Might we not see in what the centurion at Golgotha had glimpsed, precisely what Pope Benedict XVI, in his 2008 preaching on the Gospel of the washing of the feet, said about what Peter had to repeatedly learn, that is:

       “God’s greatness is different from our idea of greatness; that it consists precisely in stooping low, in the humility of service, in          the radicalism of love even to total self-emptying.

       And we too must learn it anew because we systematically desire a God of success and not of the Passion.”

Once we see that, we shall come to the conclusion that to believe Jesus is of God is to believe that, in rejecting him, people are making the most ultimate kind of rejection, the final contradiction of themselves. As Herbert McCabe explains it, the crucifixion of Jesus is not just one more case of a particular society showing its inhumanity. It is the whole human race showing the rejection of itself. Once we reach this point, we will see that Easter is not just another ordinary Sunday. In raising Jesus from the dead, the Father tells the world that He rejects humanity’s self-rejection. In affirming the very life of Jesus and the values that he stood for, God manifested a fundamental negation of human violence, domination and sin. The God who created and “loved the world so much He gave His only Son” (John 3:16) could not accept humanity’s rejection. Easter is God’s response by hitting the “pause” button and then “reset.” Our task is to see clearly what God wants us to do – to each live a beautiful and noble life, to bear witness to true humanity, to faithfully and humbly love God and neighbour.

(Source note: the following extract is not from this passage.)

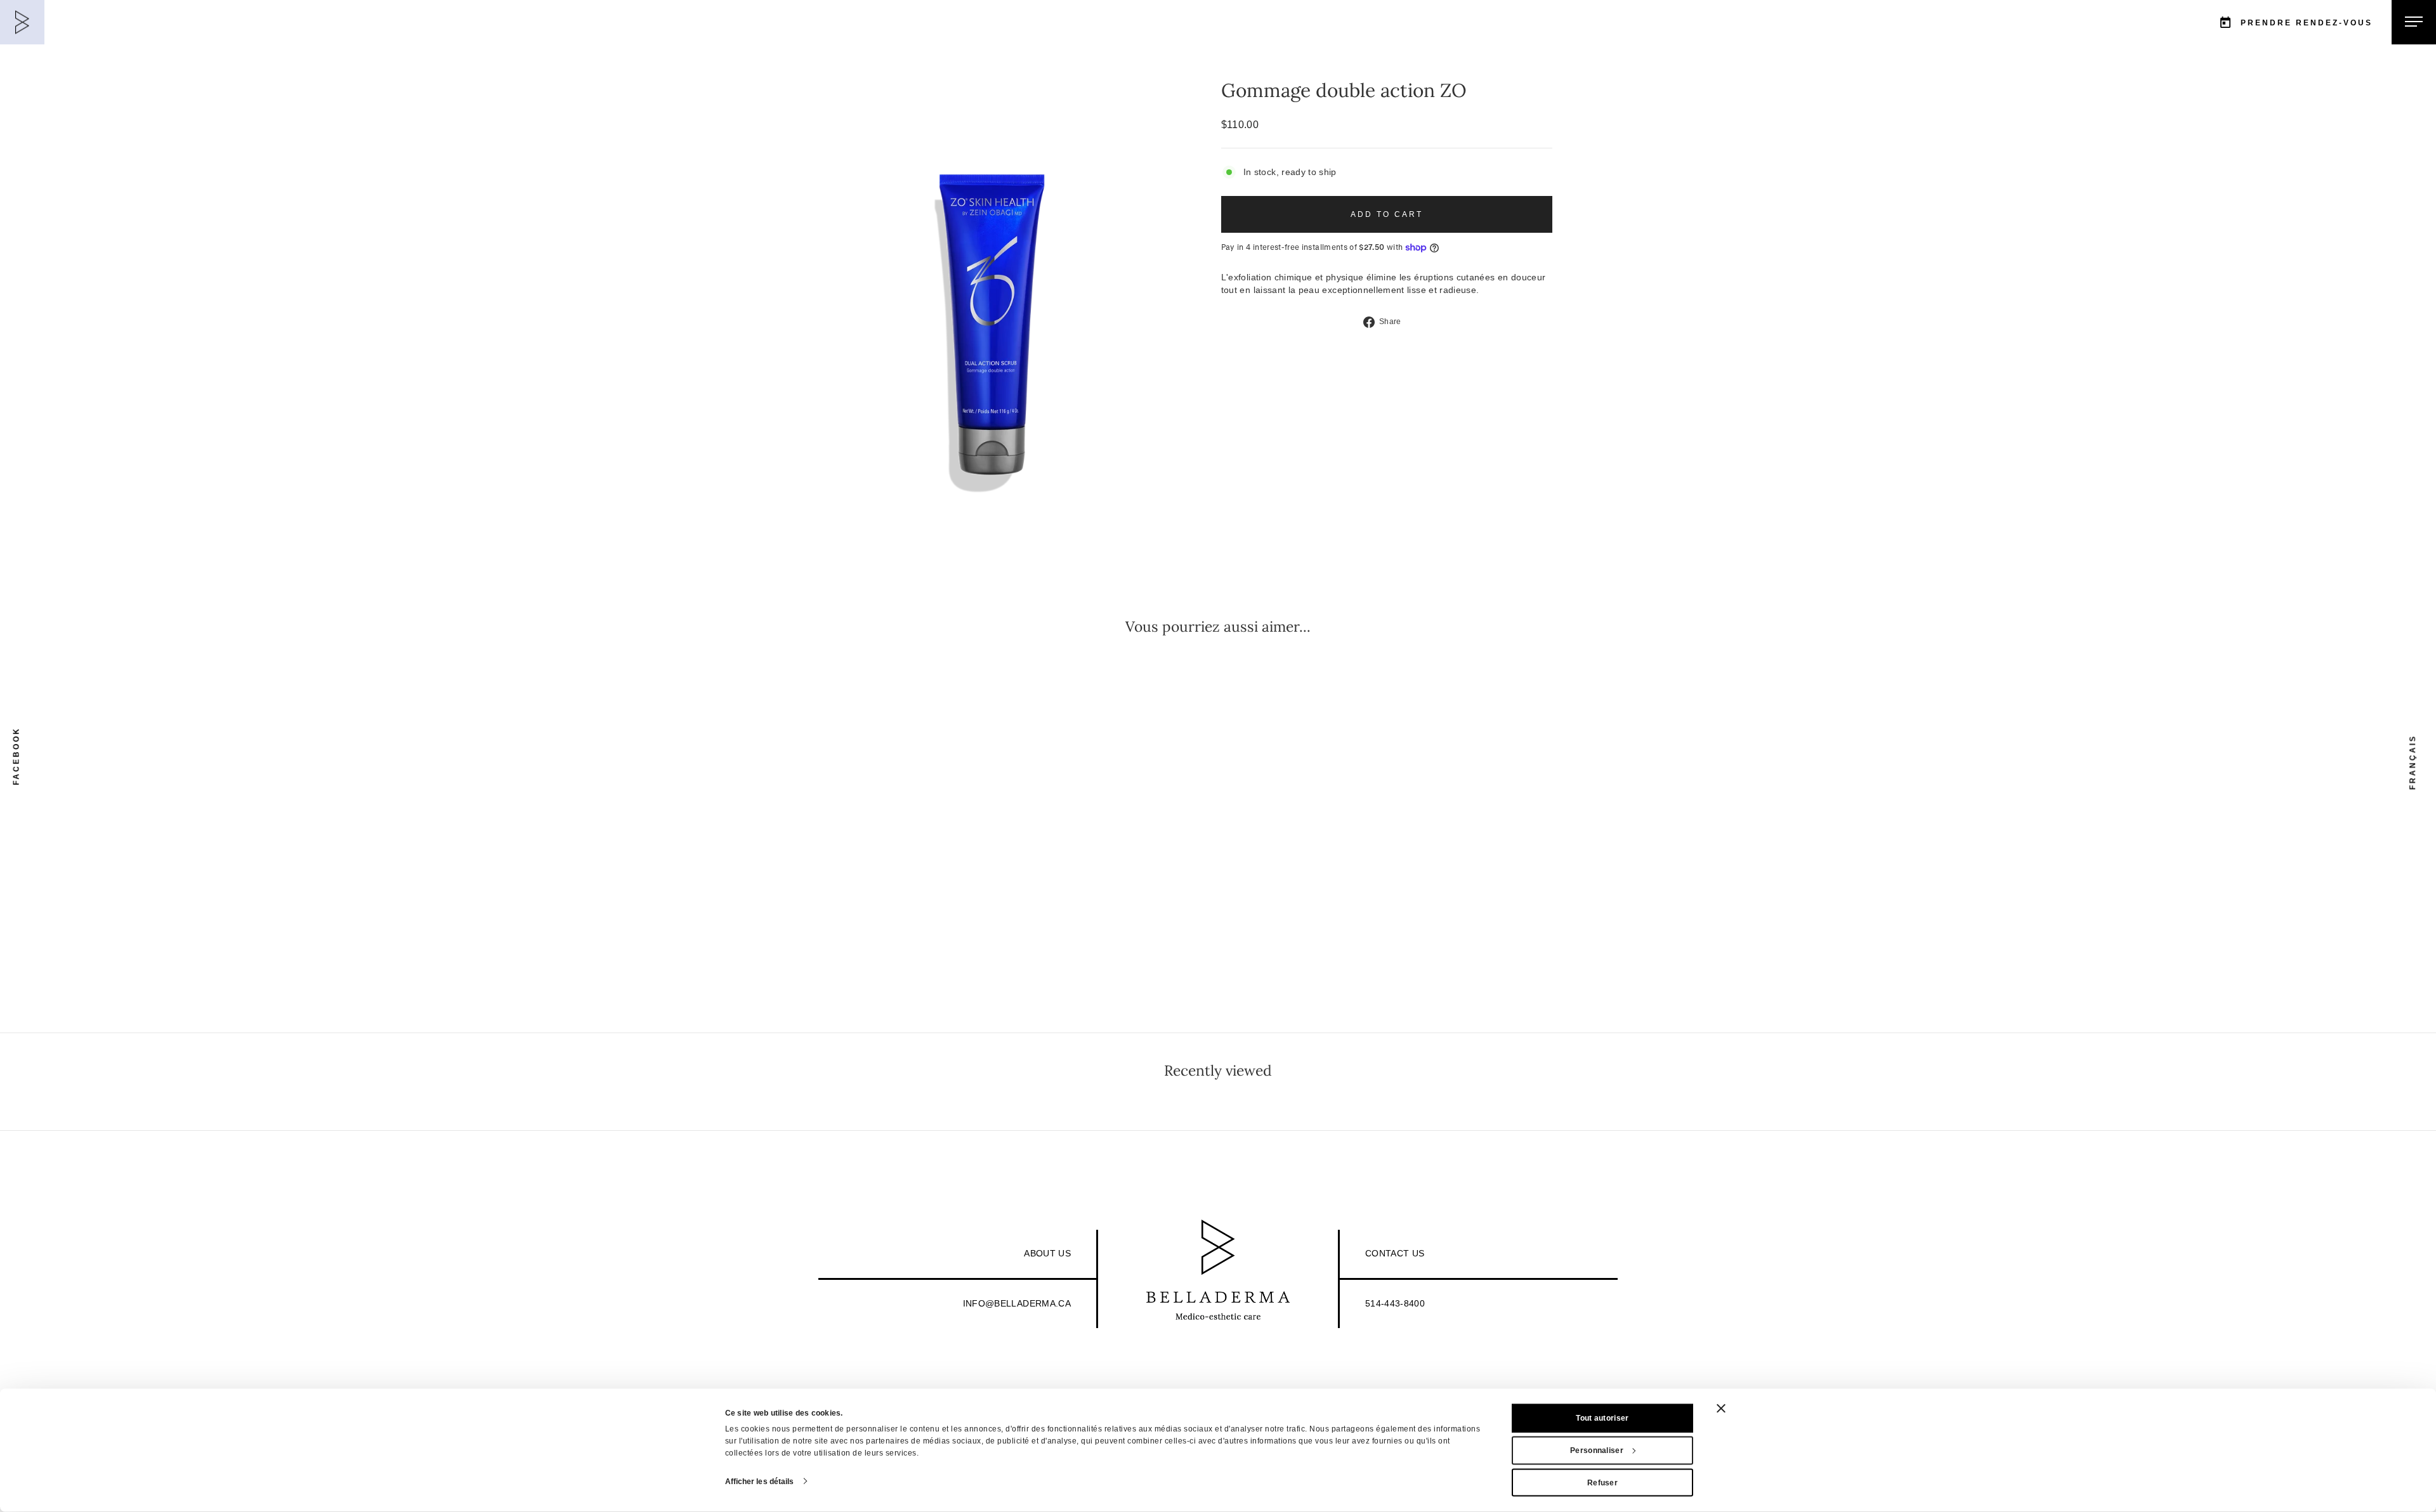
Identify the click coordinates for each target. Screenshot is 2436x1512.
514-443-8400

4. The Centurion Drives Us Back to the Gospels

It goes without saying that the centurion’s faith was incomplete without the Resurrection, but the grace that moved him certainly helps us to see a great deal of crucial revelation, one element of which we ought to clearly state: It is possible to have faith even before the Resurrection. Our Christian task clearly includes diligent reading of the bulk of the pre-resurrection Gospel accounts for Christian living.

You may then ask, if this faith before the Resurrection is so important, why is it that in our Creed the Church skips the whole lot of details before Good Friday and went straight from “He was conceived by the Holy Spirit and born of the Virgin Mary” to “he suffered under Pontius Pilate”? The reason, in the main, is that the Christian creeds, progressively modified over time, were first formulated in the 4th century to combat heresies. Primarily the Nicene Creed was adopted in 325 AD to define Christ’s divinity, then expanded at the first Council of Constantinople in 381 AD to articulate the doctrine of the Trinity. Then, in 451 AD, the Council of Chalcedon supplemented the Nicene formulation and produced the foundational doctrine of the two natures of Jesus Christ as true God and true Man. The first five centuries, therefore, was a time of the Church struggling with competing and even heretical teachings on the true nature of Jesus Christ. In all this, we must understand, the Church was debating “faith” issues, not issues of moral discipline and Christian living.

Yet, what emerges from the centurion’s utterance must drive us all to return again and again to the Gospels to read about the noble life, teachings and deeds of Jesus of Nazareth during his three years of public ministry. It seems all the more urgent today that we do so, for we see clearly that from the days of John the Baptist until now, the Kingdom of God that Jesus inaugurated suffers from violence, and the violent are containing its advancement by force.